**Requirement 1**.
Answer these questions using the left-right patterning workshop announcement:
(a) Which institution is Gonca Erdemci-Tandogan from?
(b) How many funded places are offered to early-career researchers?
(c) What must applicants attach to the application form?
**Requirement 2**. Carry on the left-right patterning workshop announcement from the point after its last sentence.

**Text**.
┄┄┄┄┄┄┄┄┄┄

The Biology and Physics of Left-Right Patterning
Organisers: Gonca Erdemci-Tandogan and Daniel Grimes
Left-right asymmetry is a common feature of animal bodies. For instance, the internal organs of vertebrates are highly asymmetric, something which is essential for their functions. Multiple developmental processes – from initial breaking of embryonic symmetry and asymmetric patterning of the embryo, through to asymmetric morphogenesis of the organs – contribute to generating a functional left-right asymmetric animal.
This Workshop aims to bring together scientists from diverse backgrounds, including genetics, developmental biology, physics and computational biology, to understand how left-right asymmetries are generated in animals. Topics include imaging and modelling of the cilia-driven fluid flows involved in breaking embryonic symmetry in some organisms; flow sensation mechanisms; gene regulatory networks that pattern the embryo asymmetrically; and cell biology and mechanics of asymmetric organogenesis. Discussions will also include how defects in left-right asymmetry result in diseases and how mechanisms that generate asymmetries have changed (or stayed the same) through evolution.
1) Diverse mechanisms of symmetry-breaking
2) Cilia and fluid flow in left-right asymmetry
3) Left-right asymmetric patterning of the embryo
4) Left-right asymmetric organ morphogenesis
5) Diseases associated with defective left-right patterning
6) Left-right patterning mechanisms through evolution
Our goal is to provide an opportunity for a diverse group of scientists to foster interdisciplinary collaborations and create an environment that encourages us all to tackle the long-standing questions in left-right asymmetry, as well as to frame the next questions.
Organisers & speakers
Gonca Erdemci-Tandogan University of Toronto, Canada
Daniel Grimes University of Oregon, USA
Jeffrey Amack Upstate Medical University, USA
Martin Blum University of Hohenheim, Germany
Martina Brueckner Yale School of Medicine, USA
Rebecca Burdine Princeton University, USA
Hiroshi Hamada RIKEN Center for Developmental Biology, Japan
Frank Jülicher Max Planck Institute for the Physics of Complex Systems, Germany
Mustafa Khokha Yale University, USA
Reiko Kuroda Chubu University, Japan
Natasza Kurpios Cornell University College of Veterinary Medicine, USA
Susana Lopes NOVA University Lisbon, Portugal
Sigolène Meilhac Institut Pasteur, France
Nanette Nascone-Yoder North Carolina State University, USA
Dominic Norris MRC Harwell Institute, UK
Stéphane Noselli University Nice Sophia Antipolis, France
David Smith University of Birmingham, UK
Clifford Tabin Harvard Medical School, USA
Julien Vermot Institute of Genetics and Molecular and Cellular Biology, France
Joseph Yost University of Utah, USA
We offer 10 funded places for early-career researchers to attend this Workshop along with the 20 speakers. We just ask that you pay for your own travel costs. If you would like to attend please complete the application form and attach a one page CV and a letter of support from your supervisor. If your supervisor would prefer to send the letter directly to us please ask them to email it to firstname.lastname@example.org
All attendees are expected to actively contribute to the Workshops by asking questions at presentation sessions and taking part in discussions, as well as giving a short talk on their research.

┄┄┄┄┄┄┄┄┄┄

**Entries supplied**.
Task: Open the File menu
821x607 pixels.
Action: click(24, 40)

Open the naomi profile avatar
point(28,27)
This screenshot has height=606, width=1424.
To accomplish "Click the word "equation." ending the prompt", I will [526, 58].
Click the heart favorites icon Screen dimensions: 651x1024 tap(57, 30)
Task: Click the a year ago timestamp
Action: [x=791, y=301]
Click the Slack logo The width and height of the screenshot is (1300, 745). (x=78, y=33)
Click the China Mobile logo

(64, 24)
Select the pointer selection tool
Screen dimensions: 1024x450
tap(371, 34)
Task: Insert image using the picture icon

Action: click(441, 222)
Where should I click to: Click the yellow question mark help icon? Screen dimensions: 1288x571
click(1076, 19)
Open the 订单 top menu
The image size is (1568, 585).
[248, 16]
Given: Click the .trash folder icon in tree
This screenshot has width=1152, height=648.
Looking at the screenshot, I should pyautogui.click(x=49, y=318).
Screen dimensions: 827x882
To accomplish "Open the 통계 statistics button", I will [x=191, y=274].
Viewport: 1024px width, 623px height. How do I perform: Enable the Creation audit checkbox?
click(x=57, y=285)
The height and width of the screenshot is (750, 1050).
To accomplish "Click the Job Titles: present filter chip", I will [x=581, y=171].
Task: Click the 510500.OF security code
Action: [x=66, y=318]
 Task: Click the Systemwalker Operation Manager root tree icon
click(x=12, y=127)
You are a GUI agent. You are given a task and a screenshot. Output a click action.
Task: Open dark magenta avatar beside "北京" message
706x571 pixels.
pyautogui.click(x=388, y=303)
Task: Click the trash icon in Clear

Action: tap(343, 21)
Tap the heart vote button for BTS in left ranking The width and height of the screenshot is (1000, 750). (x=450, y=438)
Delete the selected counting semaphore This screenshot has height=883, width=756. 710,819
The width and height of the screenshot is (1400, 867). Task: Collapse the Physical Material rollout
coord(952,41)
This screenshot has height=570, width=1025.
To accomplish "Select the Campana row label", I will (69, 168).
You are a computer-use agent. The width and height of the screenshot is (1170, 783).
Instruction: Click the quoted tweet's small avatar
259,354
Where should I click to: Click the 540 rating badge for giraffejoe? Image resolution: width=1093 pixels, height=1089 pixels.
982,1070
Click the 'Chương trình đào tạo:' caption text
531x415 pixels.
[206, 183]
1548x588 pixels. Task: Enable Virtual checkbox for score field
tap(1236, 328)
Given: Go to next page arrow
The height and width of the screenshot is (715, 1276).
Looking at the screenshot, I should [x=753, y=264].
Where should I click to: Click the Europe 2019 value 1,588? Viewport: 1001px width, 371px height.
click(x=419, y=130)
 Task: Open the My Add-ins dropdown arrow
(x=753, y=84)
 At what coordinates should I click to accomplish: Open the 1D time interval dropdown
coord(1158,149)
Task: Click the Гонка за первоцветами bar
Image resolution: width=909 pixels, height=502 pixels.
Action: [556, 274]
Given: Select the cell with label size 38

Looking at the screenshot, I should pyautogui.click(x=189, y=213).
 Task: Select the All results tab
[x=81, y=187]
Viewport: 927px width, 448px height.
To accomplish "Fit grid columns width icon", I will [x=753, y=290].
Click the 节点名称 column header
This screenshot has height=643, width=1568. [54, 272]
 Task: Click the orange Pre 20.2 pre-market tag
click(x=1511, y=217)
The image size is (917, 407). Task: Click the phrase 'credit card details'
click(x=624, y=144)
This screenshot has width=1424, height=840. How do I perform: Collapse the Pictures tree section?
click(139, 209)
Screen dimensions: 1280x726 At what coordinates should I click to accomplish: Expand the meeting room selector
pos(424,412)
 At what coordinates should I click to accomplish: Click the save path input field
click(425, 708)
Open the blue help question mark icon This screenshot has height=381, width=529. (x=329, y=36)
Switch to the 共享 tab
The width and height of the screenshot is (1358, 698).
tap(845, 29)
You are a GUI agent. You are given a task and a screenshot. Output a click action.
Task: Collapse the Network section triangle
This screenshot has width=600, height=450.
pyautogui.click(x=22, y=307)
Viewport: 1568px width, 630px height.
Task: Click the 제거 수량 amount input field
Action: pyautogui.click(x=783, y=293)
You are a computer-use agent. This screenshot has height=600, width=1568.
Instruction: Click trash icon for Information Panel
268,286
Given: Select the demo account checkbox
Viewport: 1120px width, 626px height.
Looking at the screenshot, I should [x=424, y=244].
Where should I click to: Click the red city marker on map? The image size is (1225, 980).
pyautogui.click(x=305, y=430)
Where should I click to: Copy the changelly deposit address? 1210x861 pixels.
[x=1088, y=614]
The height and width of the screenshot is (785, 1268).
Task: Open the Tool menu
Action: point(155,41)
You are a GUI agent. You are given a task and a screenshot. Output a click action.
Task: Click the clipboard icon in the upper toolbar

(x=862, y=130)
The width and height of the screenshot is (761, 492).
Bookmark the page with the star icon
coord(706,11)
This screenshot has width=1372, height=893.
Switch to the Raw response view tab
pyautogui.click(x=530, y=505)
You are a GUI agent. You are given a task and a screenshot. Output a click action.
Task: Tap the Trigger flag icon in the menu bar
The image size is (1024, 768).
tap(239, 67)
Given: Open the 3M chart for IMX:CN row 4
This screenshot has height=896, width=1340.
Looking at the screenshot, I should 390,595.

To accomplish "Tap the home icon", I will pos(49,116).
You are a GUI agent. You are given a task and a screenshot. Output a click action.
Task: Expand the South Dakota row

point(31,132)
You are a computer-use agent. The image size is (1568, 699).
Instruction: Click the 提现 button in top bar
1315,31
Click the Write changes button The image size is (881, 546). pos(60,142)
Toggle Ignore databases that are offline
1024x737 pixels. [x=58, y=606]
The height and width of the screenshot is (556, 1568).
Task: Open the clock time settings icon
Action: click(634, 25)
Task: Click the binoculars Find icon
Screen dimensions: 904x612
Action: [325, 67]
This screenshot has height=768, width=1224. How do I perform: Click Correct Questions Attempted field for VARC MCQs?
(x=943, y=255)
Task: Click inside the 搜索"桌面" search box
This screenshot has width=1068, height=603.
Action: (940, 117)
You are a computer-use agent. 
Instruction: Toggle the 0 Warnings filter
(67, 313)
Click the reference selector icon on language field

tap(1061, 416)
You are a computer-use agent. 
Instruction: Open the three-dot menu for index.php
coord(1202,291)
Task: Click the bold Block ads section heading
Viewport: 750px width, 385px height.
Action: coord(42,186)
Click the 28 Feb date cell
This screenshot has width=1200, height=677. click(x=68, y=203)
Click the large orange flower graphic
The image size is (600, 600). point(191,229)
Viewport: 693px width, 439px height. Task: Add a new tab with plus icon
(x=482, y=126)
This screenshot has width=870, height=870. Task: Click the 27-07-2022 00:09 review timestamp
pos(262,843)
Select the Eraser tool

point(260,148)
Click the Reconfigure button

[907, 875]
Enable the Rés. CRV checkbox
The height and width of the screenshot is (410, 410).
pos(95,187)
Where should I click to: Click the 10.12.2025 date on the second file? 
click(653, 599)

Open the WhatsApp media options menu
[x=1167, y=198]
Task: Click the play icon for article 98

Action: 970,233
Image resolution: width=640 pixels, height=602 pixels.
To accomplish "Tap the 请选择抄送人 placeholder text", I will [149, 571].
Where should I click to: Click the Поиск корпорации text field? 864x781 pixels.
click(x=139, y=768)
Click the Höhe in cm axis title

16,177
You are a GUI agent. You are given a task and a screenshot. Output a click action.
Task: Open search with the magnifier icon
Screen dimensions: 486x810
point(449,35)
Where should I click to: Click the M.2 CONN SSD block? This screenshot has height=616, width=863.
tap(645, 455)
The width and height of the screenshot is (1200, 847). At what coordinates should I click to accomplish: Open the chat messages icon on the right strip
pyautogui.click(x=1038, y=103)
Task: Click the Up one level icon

┄┄┄┄┄┄┄┄┄┄

**Exercise answer 1**.
(a) University of Toronto, Canada
(b) 10
(c) A one-page CV and a letter of support from their supervisor

**Exercise answer 2**.
At some Workshops, early-career researchers are given additional responsibilities to promote their involvement, such as:
- Write a daily blog for the Node
- Summarise the previous day’s themes to set the scene for the next day’s sessions
- Propose future directions and collaborations
- Make a short 2 minute video on their experience at the Workshop
Most of these activities would be carried out in pairs or small groups and often with the
support of more senior scientists present.
About Buxted Park
The Workshop will be held at the beautiful Buxted Park in East Sussex which dates back to the 12th century. The current house was built in 1722 by Sir Thomas Medley and is an elegant Grade II Palladian mansion set in 312 acres of parkland. Over the years it has played host to a number of high profile visitors including William Wordsworth, Winston Churchill, and George V and Queen Mary. Whilst it was a health hydro in the 1960s Gregory Peck, Dudley Moore and Marlon Brando were regular visitors.
Buxted Park is less than 25 miles from Gatwick Airport and 60 miles from Heathrow Airport. There are direct trains taking 1 hour 10 minutes from London Bridge to the village of Buxted which is only a mile away from the hotel.